▶ **How to complete this task**
Copy every line below precisely as it appears.

▶ **Material for the task**
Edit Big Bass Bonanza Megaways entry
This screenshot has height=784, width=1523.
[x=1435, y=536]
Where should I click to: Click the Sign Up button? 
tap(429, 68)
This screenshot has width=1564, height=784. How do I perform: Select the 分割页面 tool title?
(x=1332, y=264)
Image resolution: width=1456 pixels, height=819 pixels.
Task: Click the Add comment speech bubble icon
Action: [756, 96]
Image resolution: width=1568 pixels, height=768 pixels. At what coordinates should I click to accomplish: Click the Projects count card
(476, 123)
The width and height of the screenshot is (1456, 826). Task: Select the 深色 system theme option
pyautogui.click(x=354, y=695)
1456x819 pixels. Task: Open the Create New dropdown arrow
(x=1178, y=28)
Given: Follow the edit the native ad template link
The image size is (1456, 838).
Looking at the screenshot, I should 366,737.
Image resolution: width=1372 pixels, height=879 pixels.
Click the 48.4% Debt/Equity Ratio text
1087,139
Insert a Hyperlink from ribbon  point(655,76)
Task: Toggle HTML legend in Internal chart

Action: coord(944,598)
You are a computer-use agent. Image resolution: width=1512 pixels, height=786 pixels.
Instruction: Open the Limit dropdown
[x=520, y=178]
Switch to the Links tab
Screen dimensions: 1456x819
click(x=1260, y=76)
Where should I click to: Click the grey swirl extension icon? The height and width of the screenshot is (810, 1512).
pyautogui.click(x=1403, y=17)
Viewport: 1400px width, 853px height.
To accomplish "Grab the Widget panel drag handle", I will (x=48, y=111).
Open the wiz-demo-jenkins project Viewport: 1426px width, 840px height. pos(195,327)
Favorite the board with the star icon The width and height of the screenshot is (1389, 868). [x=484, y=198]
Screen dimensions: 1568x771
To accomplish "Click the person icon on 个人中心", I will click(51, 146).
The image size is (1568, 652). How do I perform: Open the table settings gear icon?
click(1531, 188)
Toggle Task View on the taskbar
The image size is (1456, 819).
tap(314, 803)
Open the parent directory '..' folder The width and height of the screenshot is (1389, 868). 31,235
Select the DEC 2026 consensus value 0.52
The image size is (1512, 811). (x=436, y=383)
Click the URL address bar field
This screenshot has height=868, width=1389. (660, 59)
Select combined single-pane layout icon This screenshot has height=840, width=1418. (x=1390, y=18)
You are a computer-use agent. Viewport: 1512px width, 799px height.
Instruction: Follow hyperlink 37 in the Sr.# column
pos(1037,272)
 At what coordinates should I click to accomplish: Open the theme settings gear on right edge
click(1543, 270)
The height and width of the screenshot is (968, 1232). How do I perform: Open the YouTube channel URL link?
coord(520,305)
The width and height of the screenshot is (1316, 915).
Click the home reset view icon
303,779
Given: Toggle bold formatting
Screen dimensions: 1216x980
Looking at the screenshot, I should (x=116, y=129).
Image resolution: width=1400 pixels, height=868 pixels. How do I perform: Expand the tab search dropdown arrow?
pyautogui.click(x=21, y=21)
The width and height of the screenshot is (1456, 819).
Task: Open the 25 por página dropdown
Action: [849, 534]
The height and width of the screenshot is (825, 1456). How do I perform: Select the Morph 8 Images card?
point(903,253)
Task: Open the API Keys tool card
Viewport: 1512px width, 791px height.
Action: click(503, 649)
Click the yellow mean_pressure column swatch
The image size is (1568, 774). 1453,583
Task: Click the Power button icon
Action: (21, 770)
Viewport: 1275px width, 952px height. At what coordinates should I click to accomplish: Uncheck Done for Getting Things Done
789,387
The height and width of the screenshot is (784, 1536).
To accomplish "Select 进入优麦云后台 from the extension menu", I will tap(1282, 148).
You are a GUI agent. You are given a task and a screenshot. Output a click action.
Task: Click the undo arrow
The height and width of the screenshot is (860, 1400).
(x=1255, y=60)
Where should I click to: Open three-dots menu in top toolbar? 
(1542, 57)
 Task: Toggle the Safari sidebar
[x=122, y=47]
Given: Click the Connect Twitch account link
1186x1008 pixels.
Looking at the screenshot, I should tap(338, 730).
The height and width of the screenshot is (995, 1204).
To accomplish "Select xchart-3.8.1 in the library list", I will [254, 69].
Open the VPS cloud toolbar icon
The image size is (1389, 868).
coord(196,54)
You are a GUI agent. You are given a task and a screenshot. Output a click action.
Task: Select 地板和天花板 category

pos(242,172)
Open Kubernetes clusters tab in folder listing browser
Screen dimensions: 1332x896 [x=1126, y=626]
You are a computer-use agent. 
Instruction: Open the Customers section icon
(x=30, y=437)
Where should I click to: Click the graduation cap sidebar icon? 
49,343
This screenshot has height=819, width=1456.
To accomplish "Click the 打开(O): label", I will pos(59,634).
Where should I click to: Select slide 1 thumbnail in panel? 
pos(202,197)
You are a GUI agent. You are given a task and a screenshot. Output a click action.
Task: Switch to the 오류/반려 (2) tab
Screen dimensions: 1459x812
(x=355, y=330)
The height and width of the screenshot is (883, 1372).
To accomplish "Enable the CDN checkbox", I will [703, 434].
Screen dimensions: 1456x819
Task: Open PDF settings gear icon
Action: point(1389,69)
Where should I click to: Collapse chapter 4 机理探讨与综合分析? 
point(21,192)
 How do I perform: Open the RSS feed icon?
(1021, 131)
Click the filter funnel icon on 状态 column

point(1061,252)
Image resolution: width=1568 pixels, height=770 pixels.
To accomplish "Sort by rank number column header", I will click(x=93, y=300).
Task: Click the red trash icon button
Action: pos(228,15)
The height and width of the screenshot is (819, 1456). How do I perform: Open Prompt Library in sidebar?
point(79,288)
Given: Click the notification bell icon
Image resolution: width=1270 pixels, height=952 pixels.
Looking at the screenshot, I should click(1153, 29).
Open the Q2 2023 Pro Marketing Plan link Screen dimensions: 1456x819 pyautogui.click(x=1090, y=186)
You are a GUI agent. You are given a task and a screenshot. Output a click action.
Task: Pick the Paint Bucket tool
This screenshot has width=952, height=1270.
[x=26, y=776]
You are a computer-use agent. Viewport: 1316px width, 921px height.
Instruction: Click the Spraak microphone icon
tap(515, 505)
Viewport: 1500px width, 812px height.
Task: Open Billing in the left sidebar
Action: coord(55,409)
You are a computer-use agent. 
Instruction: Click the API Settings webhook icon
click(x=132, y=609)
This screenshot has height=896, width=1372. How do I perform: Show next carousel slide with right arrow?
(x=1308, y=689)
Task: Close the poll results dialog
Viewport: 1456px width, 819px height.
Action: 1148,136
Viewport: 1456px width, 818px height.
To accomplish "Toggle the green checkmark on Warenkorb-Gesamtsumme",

▶ **Result of this exercise**
Edit Big Bass Bonanza Megaways entry
This screenshot has height=784, width=1523.
[x=1435, y=536]
Where should I click to: Click the Sign Up button? 
tap(429, 68)
This screenshot has width=1564, height=784. How do I perform: Select the 分割页面 tool title?
(x=1332, y=264)
Image resolution: width=1456 pixels, height=819 pixels.
Task: Click the Add comment speech bubble icon
Action: [756, 96]
Image resolution: width=1568 pixels, height=768 pixels. At what coordinates should I click to accomplish: Click the Projects count card
(476, 123)
The width and height of the screenshot is (1456, 826). Task: Select the 深色 system theme option
pyautogui.click(x=354, y=695)
1456x819 pixels. Task: Open the Create New dropdown arrow
(x=1178, y=28)
Given: Follow the edit the native ad template link
The image size is (1456, 838).
Looking at the screenshot, I should 366,737.
Image resolution: width=1372 pixels, height=879 pixels.
Click the 48.4% Debt/Equity Ratio text
1087,139
Insert a Hyperlink from ribbon  point(655,76)
Task: Toggle HTML legend in Internal chart

Action: coord(944,598)
You are a computer-use agent. Image resolution: width=1512 pixels, height=786 pixels.
Instruction: Open the Limit dropdown
[x=520, y=178]
Switch to the Links tab
Screen dimensions: 1456x819
click(x=1260, y=76)
Where should I click to: Click the grey swirl extension icon? The height and width of the screenshot is (810, 1512).
pyautogui.click(x=1403, y=17)
Viewport: 1400px width, 853px height.
To accomplish "Grab the Widget panel drag handle", I will (x=48, y=111).
Open the wiz-demo-jenkins project Viewport: 1426px width, 840px height. pos(195,327)
Favorite the board with the star icon The width and height of the screenshot is (1389, 868). [x=484, y=198]
Screen dimensions: 1568x771
To accomplish "Click the person icon on 个人中心", I will click(51, 146).
The image size is (1568, 652). How do I perform: Open the table settings gear icon?
click(1531, 188)
Toggle Task View on the taskbar
The image size is (1456, 819).
tap(314, 803)
Open the parent directory '..' folder The width and height of the screenshot is (1389, 868). 31,235
Select the DEC 2026 consensus value 0.52
The image size is (1512, 811). (x=436, y=383)
Click the URL address bar field
This screenshot has height=868, width=1389. (660, 59)
Select combined single-pane layout icon This screenshot has height=840, width=1418. (x=1390, y=18)
You are a computer-use agent. Viewport: 1512px width, 799px height.
Instruction: Follow hyperlink 37 in the Sr.# column
pos(1037,272)
 At what coordinates should I click to accomplish: Open the theme settings gear on right edge
click(1543, 270)
The height and width of the screenshot is (968, 1232). How do I perform: Open the YouTube channel URL link?
coord(520,305)
The width and height of the screenshot is (1316, 915).
Click the home reset view icon
303,779
Given: Toggle bold formatting
Screen dimensions: 1216x980
Looking at the screenshot, I should (x=116, y=129).
Image resolution: width=1400 pixels, height=868 pixels. How do I perform: Expand the tab search dropdown arrow?
pyautogui.click(x=21, y=21)
The width and height of the screenshot is (1456, 819).
Task: Open the 25 por página dropdown
Action: [849, 534]
The height and width of the screenshot is (825, 1456). How do I perform: Select the Morph 8 Images card?
point(903,253)
Task: Open the API Keys tool card
Viewport: 1512px width, 791px height.
Action: click(503, 649)
Click the yellow mean_pressure column swatch
The image size is (1568, 774). 1453,583
Task: Click the Power button icon
Action: (21, 770)
Viewport: 1275px width, 952px height. At what coordinates should I click to accomplish: Uncheck Done for Getting Things Done
789,387
The height and width of the screenshot is (784, 1536).
To accomplish "Select 进入优麦云后台 from the extension menu", I will tap(1282, 148).
You are a GUI agent. You are given a task and a screenshot. Output a click action.
Task: Click the undo arrow
The height and width of the screenshot is (860, 1400).
(x=1255, y=60)
Where should I click to: Open three-dots menu in top toolbar? 
(1542, 57)
 Task: Toggle the Safari sidebar
[x=122, y=47]
Given: Click the Connect Twitch account link
1186x1008 pixels.
Looking at the screenshot, I should tap(338, 730).
The height and width of the screenshot is (995, 1204).
To accomplish "Select xchart-3.8.1 in the library list", I will [254, 69].
Open the VPS cloud toolbar icon
The image size is (1389, 868).
coord(196,54)
You are a GUI agent. You are given a task and a screenshot. Output a click action.
Task: Select 地板和天花板 category

pos(242,172)
Open Kubernetes clusters tab in folder listing browser
Screen dimensions: 1332x896 [x=1126, y=626]
You are a computer-use agent. 
Instruction: Open the Customers section icon
(x=30, y=437)
Where should I click to: Click the graduation cap sidebar icon? 
49,343
This screenshot has height=819, width=1456.
To accomplish "Click the 打开(O): label", I will pos(59,634).
Where should I click to: Select slide 1 thumbnail in panel? 
pos(202,197)
You are a GUI agent. You are given a task and a screenshot. Output a click action.
Task: Switch to the 오류/반려 (2) tab
Screen dimensions: 1459x812
(x=355, y=330)
The height and width of the screenshot is (883, 1372).
To accomplish "Enable the CDN checkbox", I will [703, 434].
Screen dimensions: 1456x819
Task: Open PDF settings gear icon
Action: point(1389,69)
Where should I click to: Collapse chapter 4 机理探讨与综合分析? 
point(21,192)
 How do I perform: Open the RSS feed icon?
(1021, 131)
Click the filter funnel icon on 状态 column

point(1061,252)
Image resolution: width=1568 pixels, height=770 pixels.
To accomplish "Sort by rank number column header", I will click(x=93, y=300).
Task: Click the red trash icon button
Action: pos(228,15)
The height and width of the screenshot is (819, 1456). How do I perform: Open Prompt Library in sidebar?
point(79,288)
Given: Click the notification bell icon
Image resolution: width=1270 pixels, height=952 pixels.
Looking at the screenshot, I should click(1153, 29).
Open the Q2 2023 Pro Marketing Plan link Screen dimensions: 1456x819 pyautogui.click(x=1090, y=186)
You are a GUI agent. You are given a task and a screenshot. Output a click action.
Task: Pick the Paint Bucket tool
This screenshot has width=952, height=1270.
[x=26, y=776]
You are a computer-use agent. Viewport: 1316px width, 921px height.
Instruction: Click the Spraak microphone icon
tap(515, 505)
Viewport: 1500px width, 812px height.
Task: Open Billing in the left sidebar
Action: coord(55,409)
You are a computer-use agent. 
Instruction: Click the API Settings webhook icon
click(x=132, y=609)
This screenshot has height=896, width=1372. How do I perform: Show next carousel slide with right arrow?
(x=1308, y=689)
Task: Close the poll results dialog
Viewport: 1456px width, 819px height.
Action: 1148,136
Viewport: 1456px width, 818px height.
To accomplish "Toggle the green checkmark on Warenkorb-Gesamtsumme",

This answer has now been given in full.